* [About this exercise]: Take the listing and print it in full, exactly as given.

* [Extracted material]:
■ ■ ■ ■
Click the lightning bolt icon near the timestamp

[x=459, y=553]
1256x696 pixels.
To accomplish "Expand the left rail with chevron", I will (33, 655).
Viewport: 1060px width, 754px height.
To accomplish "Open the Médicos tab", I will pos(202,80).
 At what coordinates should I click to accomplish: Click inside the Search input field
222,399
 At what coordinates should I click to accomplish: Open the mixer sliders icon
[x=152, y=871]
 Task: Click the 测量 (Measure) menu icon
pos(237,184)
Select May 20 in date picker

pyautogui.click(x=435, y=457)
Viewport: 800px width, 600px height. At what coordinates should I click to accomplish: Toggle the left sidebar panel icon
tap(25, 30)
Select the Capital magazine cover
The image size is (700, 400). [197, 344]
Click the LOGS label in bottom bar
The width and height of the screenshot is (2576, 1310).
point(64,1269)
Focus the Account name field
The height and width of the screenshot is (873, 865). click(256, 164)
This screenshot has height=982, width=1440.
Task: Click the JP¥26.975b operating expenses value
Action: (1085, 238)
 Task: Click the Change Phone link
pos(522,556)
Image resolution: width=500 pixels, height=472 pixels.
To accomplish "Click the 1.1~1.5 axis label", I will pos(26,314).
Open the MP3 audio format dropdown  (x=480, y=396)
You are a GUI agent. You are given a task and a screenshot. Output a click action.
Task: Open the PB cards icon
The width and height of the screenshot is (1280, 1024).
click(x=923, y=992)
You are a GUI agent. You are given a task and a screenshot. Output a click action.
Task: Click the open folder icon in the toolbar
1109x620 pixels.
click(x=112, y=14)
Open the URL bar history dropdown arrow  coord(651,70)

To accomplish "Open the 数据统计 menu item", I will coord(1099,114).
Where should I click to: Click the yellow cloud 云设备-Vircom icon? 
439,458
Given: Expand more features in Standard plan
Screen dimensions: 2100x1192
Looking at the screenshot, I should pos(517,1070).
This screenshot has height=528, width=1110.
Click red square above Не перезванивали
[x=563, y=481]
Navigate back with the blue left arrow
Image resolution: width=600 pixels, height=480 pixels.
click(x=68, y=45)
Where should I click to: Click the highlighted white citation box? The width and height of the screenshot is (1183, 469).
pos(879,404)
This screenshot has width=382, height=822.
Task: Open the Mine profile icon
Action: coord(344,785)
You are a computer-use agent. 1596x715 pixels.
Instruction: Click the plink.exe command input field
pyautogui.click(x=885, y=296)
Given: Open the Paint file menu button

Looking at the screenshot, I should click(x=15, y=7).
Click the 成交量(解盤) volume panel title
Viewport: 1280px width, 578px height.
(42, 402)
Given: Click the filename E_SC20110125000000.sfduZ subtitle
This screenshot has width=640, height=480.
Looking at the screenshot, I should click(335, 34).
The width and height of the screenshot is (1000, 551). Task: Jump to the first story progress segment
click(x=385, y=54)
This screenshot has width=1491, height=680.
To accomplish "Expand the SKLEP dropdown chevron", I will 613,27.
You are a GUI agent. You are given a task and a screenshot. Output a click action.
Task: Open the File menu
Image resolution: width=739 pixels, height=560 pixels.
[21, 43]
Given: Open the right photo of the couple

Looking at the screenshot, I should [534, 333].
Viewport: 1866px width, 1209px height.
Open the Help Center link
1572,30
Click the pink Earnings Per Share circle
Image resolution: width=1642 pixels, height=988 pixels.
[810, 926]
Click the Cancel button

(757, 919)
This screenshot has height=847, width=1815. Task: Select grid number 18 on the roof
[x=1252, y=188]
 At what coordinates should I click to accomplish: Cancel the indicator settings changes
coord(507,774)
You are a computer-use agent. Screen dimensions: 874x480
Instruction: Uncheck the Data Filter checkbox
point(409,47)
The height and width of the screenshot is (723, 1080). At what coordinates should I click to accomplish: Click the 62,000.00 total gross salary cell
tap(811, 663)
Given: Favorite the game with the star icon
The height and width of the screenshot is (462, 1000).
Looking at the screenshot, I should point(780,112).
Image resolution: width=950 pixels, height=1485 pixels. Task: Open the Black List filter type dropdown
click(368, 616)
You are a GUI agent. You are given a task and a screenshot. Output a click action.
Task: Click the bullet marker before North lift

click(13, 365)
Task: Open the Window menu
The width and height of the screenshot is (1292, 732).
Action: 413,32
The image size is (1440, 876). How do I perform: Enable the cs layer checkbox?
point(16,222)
■ ■ ■ ■
* [Your response]:
Click the lightning bolt icon near the timestamp

[x=459, y=553]
1256x696 pixels.
To accomplish "Expand the left rail with chevron", I will (33, 655).
Viewport: 1060px width, 754px height.
To accomplish "Open the Médicos tab", I will pos(202,80).
 At what coordinates should I click to accomplish: Click inside the Search input field
222,399
 At what coordinates should I click to accomplish: Open the mixer sliders icon
[x=152, y=871]
 Task: Click the 测量 (Measure) menu icon
pos(237,184)
Select May 20 in date picker

pyautogui.click(x=435, y=457)
Viewport: 800px width, 600px height. At what coordinates should I click to accomplish: Toggle the left sidebar panel icon
tap(25, 30)
Select the Capital magazine cover
The image size is (700, 400). [197, 344]
Click the LOGS label in bottom bar
The width and height of the screenshot is (2576, 1310).
point(64,1269)
Focus the Account name field
The height and width of the screenshot is (873, 865). click(256, 164)
This screenshot has height=982, width=1440.
Task: Click the JP¥26.975b operating expenses value
Action: (1085, 238)
 Task: Click the Change Phone link
pos(522,556)
Image resolution: width=500 pixels, height=472 pixels.
To accomplish "Click the 1.1~1.5 axis label", I will pos(26,314).
Open the MP3 audio format dropdown  (x=480, y=396)
You are a GUI agent. You are given a task and a screenshot. Output a click action.
Task: Open the PB cards icon
The width and height of the screenshot is (1280, 1024).
click(x=923, y=992)
You are a GUI agent. You are given a task and a screenshot. Output a click action.
Task: Click the open folder icon in the toolbar
1109x620 pixels.
click(x=112, y=14)
Open the URL bar history dropdown arrow  coord(651,70)

To accomplish "Open the 数据统计 menu item", I will coord(1099,114).
Where should I click to: Click the yellow cloud 云设备-Vircom icon? 
439,458
Given: Expand more features in Standard plan
Screen dimensions: 2100x1192
Looking at the screenshot, I should pos(517,1070).
This screenshot has height=528, width=1110.
Click red square above Не перезванивали
[x=563, y=481]
Navigate back with the blue left arrow
Image resolution: width=600 pixels, height=480 pixels.
click(x=68, y=45)
Where should I click to: Click the highlighted white citation box? The width and height of the screenshot is (1183, 469).
pos(879,404)
This screenshot has width=382, height=822.
Task: Open the Mine profile icon
Action: coord(344,785)
You are a computer-use agent. 1596x715 pixels.
Instruction: Click the plink.exe command input field
pyautogui.click(x=885, y=296)
Given: Open the Paint file menu button

Looking at the screenshot, I should click(x=15, y=7).
Click the 成交量(解盤) volume panel title
Viewport: 1280px width, 578px height.
(42, 402)
Given: Click the filename E_SC20110125000000.sfduZ subtitle
This screenshot has width=640, height=480.
Looking at the screenshot, I should click(335, 34).
The width and height of the screenshot is (1000, 551). Task: Jump to the first story progress segment
click(x=385, y=54)
This screenshot has width=1491, height=680.
To accomplish "Expand the SKLEP dropdown chevron", I will 613,27.
You are a GUI agent. You are given a task and a screenshot. Output a click action.
Task: Open the File menu
Image resolution: width=739 pixels, height=560 pixels.
[21, 43]
Given: Open the right photo of the couple

Looking at the screenshot, I should [534, 333].
Viewport: 1866px width, 1209px height.
Open the Help Center link
1572,30
Click the pink Earnings Per Share circle
Image resolution: width=1642 pixels, height=988 pixels.
[810, 926]
Click the Cancel button

(757, 919)
This screenshot has height=847, width=1815. Task: Select grid number 18 on the roof
[x=1252, y=188]
 At what coordinates should I click to accomplish: Cancel the indicator settings changes
coord(507,774)
You are a computer-use agent. Screen dimensions: 874x480
Instruction: Uncheck the Data Filter checkbox
point(409,47)
The height and width of the screenshot is (723, 1080). At what coordinates should I click to accomplish: Click the 62,000.00 total gross salary cell
tap(811, 663)
Given: Favorite the game with the star icon
The height and width of the screenshot is (462, 1000).
Looking at the screenshot, I should point(780,112).
Image resolution: width=950 pixels, height=1485 pixels. Task: Open the Black List filter type dropdown
click(368, 616)
You are a GUI agent. You are given a task and a screenshot. Output a click action.
Task: Click the bullet marker before North lift

click(13, 365)
Task: Open the Window menu
The width and height of the screenshot is (1292, 732).
Action: 413,32
The image size is (1440, 876). How do I perform: Enable the cs layer checkbox?
point(16,222)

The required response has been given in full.